“At a minimum, the principle of participation implies that the community, church, or organization that receives the STM (Short Term Mission) team needs to be the primary entity deciding what should be done, as well as how it should be done.”
When Helping Hurts: How to Alleviate Poverty without Hurting the Poor…and Yourself. Second Edition. Steve Corbett and Brian Finkkert, Copyright 2012. Page 160.
Our team got to experience part of having MOHI be the primary entity deciding what should be done during our visit, even if only on a small scale, yesterday when we talked through the scheduling. In short, there was a miscommunication about what, exactly, our group was going to be doing while on the ground in Kenya. What we came prepared to do and what MOHI had planned for us to do were similar, but didn’t quite match up. Fortunately there was enough wisdom from our experienced team members that our united approach ended up being more along the lines of, “Use us as you need us.”
Today was the first day for many initiatives our group has the opportunity to participate in. Microfinance, Food Safety, bringing light into shanties, home-visit physical therapy, as well as health and wellbeing round out the list. All of it happened today, which spread the team out a little bit, but it also forced us outside of our comfort zone—we had no choice but to trust that God’s will would be done through us and at the end of the day He would be glorified.

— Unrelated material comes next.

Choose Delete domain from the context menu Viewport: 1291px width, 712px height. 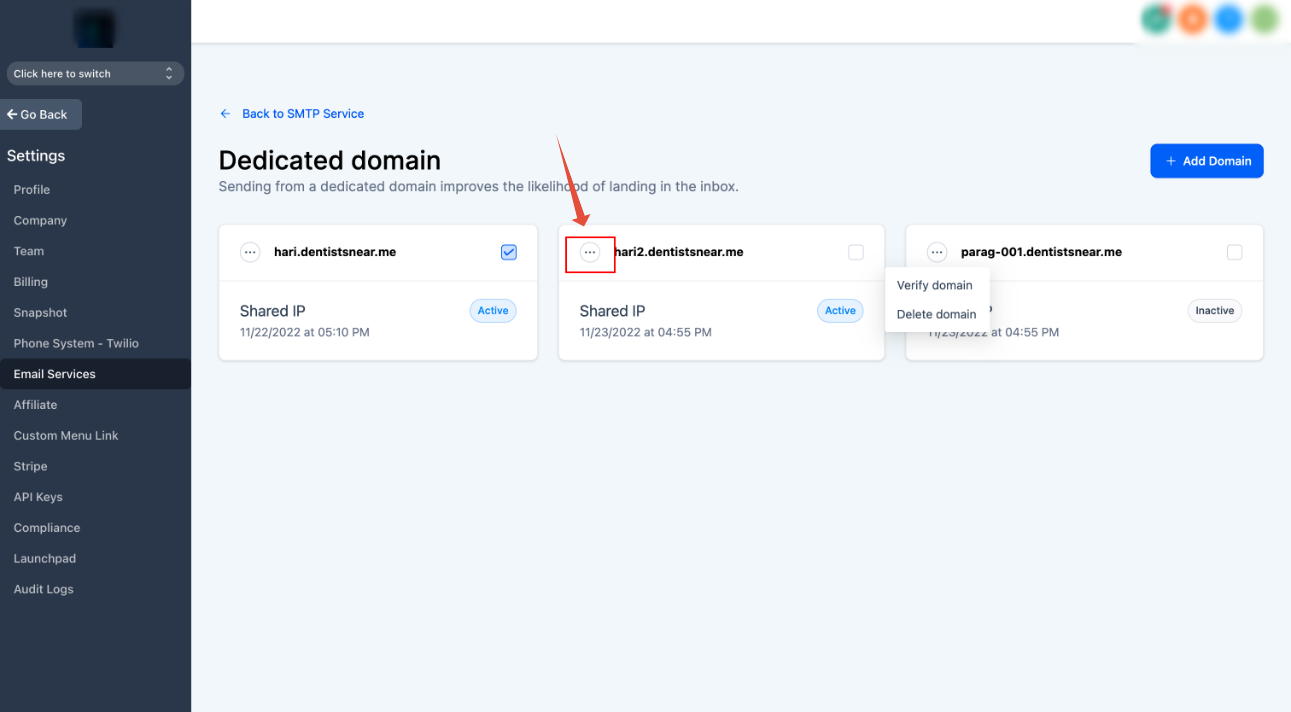click(x=936, y=314)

Today was also the first time in our trip that our individual experiences were so varied. The physicians experienced different situations than the nurses, who experienced different situations than our people in microfinance, who experienced different situations that the people in the community, who experienced different situations than our teacher on food safety, who experienced…. you get the idea.
It was Expertly planned out for our team to join Vince and Stephanie Brooks, along with their family, at their home for dinner tonight. The conversations that happened on the bus, then carried into the house, and then over our meal, and into our team meeting—it’s unreal how close our team is and how much we have been used in the relatively small amount of time we’ve been here. Today was only the end of our third full day here, and we have five more days to go with MOHI!
Take a look at a glimpse of our diverse experiences from today:
How was Bring the Light impactful? by Tandi Foster
Matthew 5:14-16 “You are the light of the world. A city set on the hill cannot be hidden. Nor do to people light a lamp and put it under a basket, but on a stand, and it gives light to all in the house. In the same way, let your light shine before others so that they may see your good works and give glory to your Father who is in heaven.”
This photo of a Grandmother shows not only the physical result of the “Bring the Light” program, cutting a hole in the top of a shanty to allow light to come inside the residence, but also is a constant reminder that Jesus will be our light in our times of darkness.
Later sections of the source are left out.